(Essay) Demeter, Gaia, and the Sacred Marriage by Harita Meenee

Two female figures, probably Demeter and Persephone, discovered in the Telesterion of Eleusis. Middle of 6th c. BCE. Archaeological Museum of Eleusis. Photo by the author.

In a previous post, “Demeter and the Birth of the Holy Child,” I explored the connections between the Goddess of Agriculture, the Virgin Mary and the celebration of Christmas. Both Demeter and Mary echo the life-giving qualities of the Mother Goddess. Also, they are both associated with the age-old concept of the Sacred Marriage, the union between Earth and Sky. Demeter was impregnated by Zeus and Mary by Yahweh, both of them sky gods. This essay sheds light on the Sacred Marriage aspects of Gaia and Demeter.

Two stand foremost among humans:
Goddess Demeter—call her Earth if you like—
who nourishes mortals with solid food;
the other one came later, Semele’s son,
who discovered the liquor of the grape,
and brought it to mortals, giving
the poor fellows surcease of sorrow…[1] Euripides, Bacchae

Strange as it may sound today, religion and food were once intimately connected. Ensuring adequate provisions for survival has been a major concern since the dawn of humanity. Since all food ultimately comes from the Earth, it came to be regarded as a generous Mother Goddess who nourishes her offspring, human or otherwise. As such, she had to be propitiated and thanked, in order to continue providing. It is barely stretching the imagination to think that rituals and offerings may have first been invented for this purpose.

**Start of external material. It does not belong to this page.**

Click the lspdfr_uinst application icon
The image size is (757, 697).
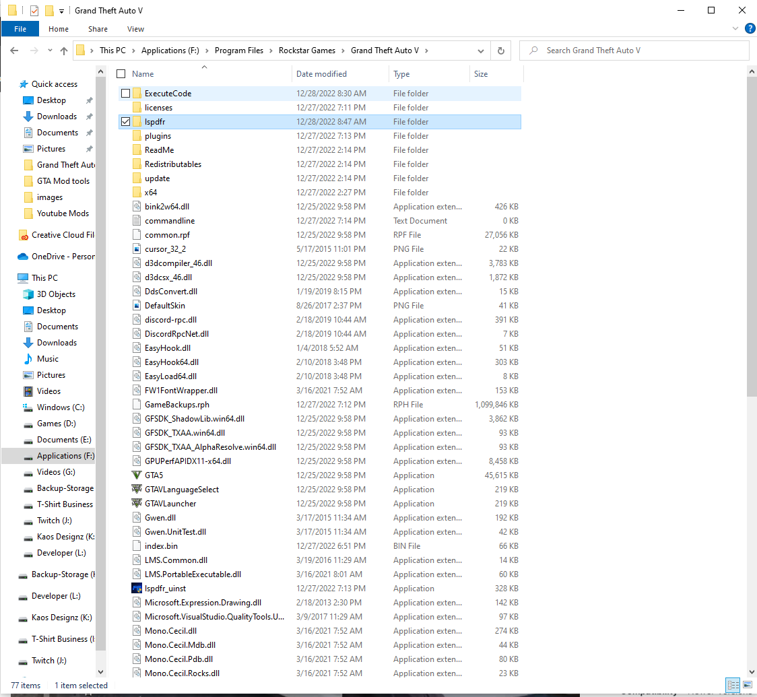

It is well known that in the Greek tradition, the Earth Goddess, called Gaia (or Ge), is the “mother of the blessed gods and mortal humans,” the “all-giving” and “all-nourishing bringer of fruit,” as revealed in the Orphic hymn in her honor. She also appeared as Demeter, the Olympian goddess of agriculture, whose name can be interpreted as “Earth Mother” (Ge Meter).[2] She continued to represent Gaia’s bountiful aspects until the violent destruction of her cult in the late 4th and 5th c. CE.

Those who practiced the Orphic Mysteries sung a hymn which vividly echoes Demeter’s life-sustaining essence, her power to offer prosperity, happiness, and even health:

Deo, universal mother, goddess
with many names, venerable Demeter,
nurturer of children, source of happiness.
Wealth-offering goddess, nourishing the corn,[3] giver of all,
joyful in peace and in laborious work,
creating abundance in seeds and heaps of grain,
mistress of the threshing floor, with fresh fruit filled.
You dwell in Eleusinian holy vales,
delightful, lovely, nurturing all people,
you, the first who yoked the oxen to the plough
and offered mortals pleasant, happy lives.
Giver of growth, Bacchus’s companion in feasts,
splendidly honored, bearer of the torch.
Pure, delighted with the summer sickles,
chthonic yet manifest, favorable to all;
mother of good offspring, children-loving,
venerable, maiden who nourishes boys.
Yoking your chariot with serpent reins
dancing around your throne in bacchic frenzy,
mother of one, goddess with many children,
reverenced by mortals, many are your forms,
filled with flowers and sacred leaves.
Come, oh blessed one, pure,
with summer fruit,
bringing desirable order and peace,
joyful riches, too, along with our queen, Health.[4]

The Sacred Marriage

The Orphic hymn calls Demeter “mistress of the threshing floor,” “delighted with the summer sickles,” “pregnant with summer fruit” revealing her intimate connection with the season of the harvest. Other descriptions, though, are unfamiliar and somewhat unsettling. She appears as “Bacchus’s companion in feasts,” “yoking her chariot with serpent reins, dancing around her throne in bacchic frenzy.” This ecstatic image brings to mind the Maenads, worshippers of Dionysus, often half-naked, communing with the Divine as they released their sexual energy in unbridled dancing.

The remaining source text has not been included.